Regulators and courts have not yet had the opportunity to address e-discovery in the cloud. However, we can apply recent principles to craft a new approach to e-discovery that takes advantage of the cloud's unique qualities to deliver a more efficient, secure, and cost-effective data management strategy.
Here are five important points for law firms and businesses to consider when preparing to take advantage of cloud computing:
Tip #1: Have an escape plan.
Know how to get your data out, whether for discovery, compliance, or change in provider. Having a plan is necessary to ensure that collection and production activities are consistent, efficient, and simple to explain to opposing counsel and regulators. The same advantages apply when describing data privacy and security to clients.
A plan also will help skirt major delays, data misappropriation or loss in the event of a change in cloud providers.
Tip #2: Use this opportunity to clean house.
Most firms and companies have been doing e-discovery on the fly for the last eight to ten years, updating and improving their e-discovery capabilities in a piecemeal fashion. During this time, the standards for preservation and collection have grown in clarity and significance.
Moving to the cloud is a great opportunity to rebuild a highly efficient data management architecture that complies with current legal standards. Data should be organized into a comprehensive and easily navigable map to bring it into a new management regime. Obsolete data should be removed to reduce hosting costs, eliminate the risk of loss, and narrow the field for potential collections.
Tip #3: Set standards for who can use cloud data and when.
Migration also provides an opportunity to draft a new access policy that will govern the data heading for the cloud - one that is easy to understand and implement.
Cloud data can be largely protected from employee mismanagement if employees are given access to the files they need and denied access to data unrelated to their job. Additionally, there must be clear controls in place for quickly revoking access when employees leave the organization.
Tip #4: Have an e-discovery "Shampoo Plan."
Create and test a response plan before moving to the cloud.
Your e-discovery obligations in the cloud are the same as those for data hosted within the enterprise.
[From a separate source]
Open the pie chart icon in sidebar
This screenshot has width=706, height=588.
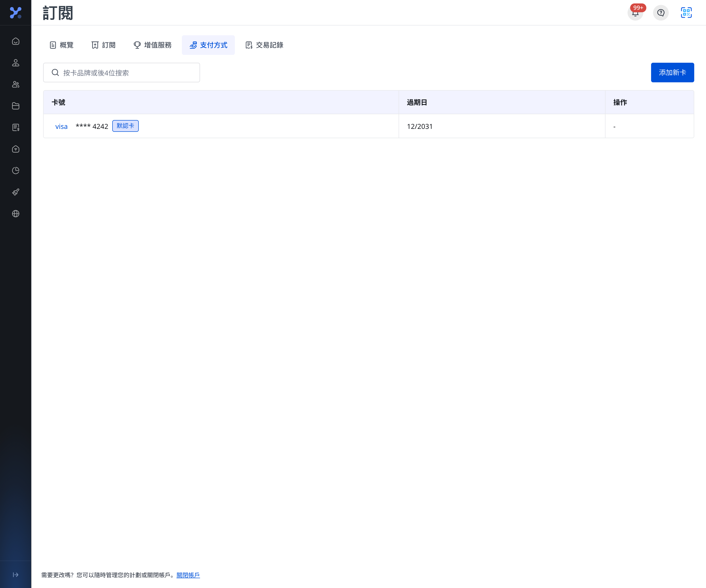coord(15,170)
You need to confirm the ability to manage, locate, and collect potentially relevant data in a defensible method. This holds true for unstructured and structured information stored electronically.
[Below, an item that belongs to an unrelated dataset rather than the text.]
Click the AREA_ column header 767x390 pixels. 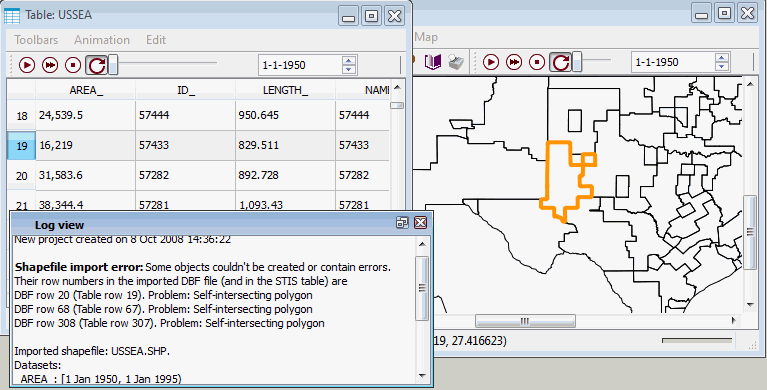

Additionally, timed e-discovery exercises should be conducted to evaluate the data transfer rate and a provider's ability to physically ship data. With enterprise data volumes continuing to increase in size, the bandwidth required to service large collections must be known and available.
Call this your e-discovery "shampoo plan": lather, rinse, repeat . . . or design, test, repeat.
Tip #5: Know where everything is.
Maintain accurate data and system maps. It is imperative for cloud data to be accurately mapped, as cloud storage is organized logically and not physically - a powerful advantage if handled properly. A logical data map will allow organizations to avoid accidentally turning over unrelated or private data, but only if the map is designed properly and actively maintained. Plus, having an accurate data map makes tips #1-4 possible.